Deadlines are strict:
- Quarterly updates due by the 7th of the second month after quarter end.
- Final Declaration due by 31 January.
Late payments will attract interest and potentially surcharges.
(HMRC late submission penalties)
Can penalties be appealed?
Yes, if you have a reasonable excuse (illness, bereavement, system failure). But “I forgot” or “my software crashed” may not always be accepted.
5. Pilot Scheme & Voluntary Participation
Can I join MTD early?
Yes. HMRC runs a pilot scheme where eligible taxpayers can sign up before it’s mandatory.
Benefits of joining early:
- Practice using software and quarterly updates.
- Resolve issues before penalties apply.
- Get used to digital record-keeping gradually.
Many accountants recommend early adoption to avoid a last-minute rush in 2026.
6. Exemptions & Digital Exclusion
Who can apply for exemption from MTD?
HMRC allows exemption if:
- Age, disability, or illness makes digital record-keeping impractical.
- Religious grounds prevent use of technology.
- No reliable internet access in your area.
Applications must be made directly to HMRC and approved. (gov.uk exemption guidance)
7. Tax Planning Opportunities with MTD
How can MTD help me manage cashflow?
Because quarterly updates give you real-time tax estimates, you can:
- Budget for payments on account.
- Avoid nasty surprises in January.
- Spread tax savings across the year.
Example:
Sole trader sees that Q2 updates project a £5,000 tax bill. They set aside £2,500 immediately instead of waiting until January.

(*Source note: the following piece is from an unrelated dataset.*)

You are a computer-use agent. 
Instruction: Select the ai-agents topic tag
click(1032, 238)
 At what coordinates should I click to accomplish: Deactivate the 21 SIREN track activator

Will MTD make accountants redundant?
No. In fact, demand for accountants may increase as taxpayers struggle with quarterly deadlines. Accountants can:
- Set up software.
- File updates on your behalf.
- Spot errors before they cause penalties.
- Provide tax planning advice based on real-time data.
8. The Future of MTD – IT
- Corporation Tax: MTD for Corporation Tax is expected later this decade.
- Lower thresholds: After 2028, it’s possible HMRC will extend below £20,000.
- Real-time taxation: Eventually, the UK may move towards PAYE-like systems for all.
9. Final Checklist
- Check if your income exceeds £50,000 (from April 2026).
- Choose MTD-compatible software.
- Start digitising receipts and expenses.
- Talk to your accountant now.
- Monitor HMRC updates.
- Consider joining the pilot early.
Conclusion
Making Tax Digital for Income Tax is not just an admin change – it’s a cultural shift in how tax is reported.
For sole traders and landlords, success under MTD means preparing early, adopting the right tools, and building good record-keeping habits now.
Those who start early will find the transition manageable. Those who wait until 2026 risk a painful adjustment.
The bottom line: if you’re a landlord or sole trader, get MTD for IT-ready today.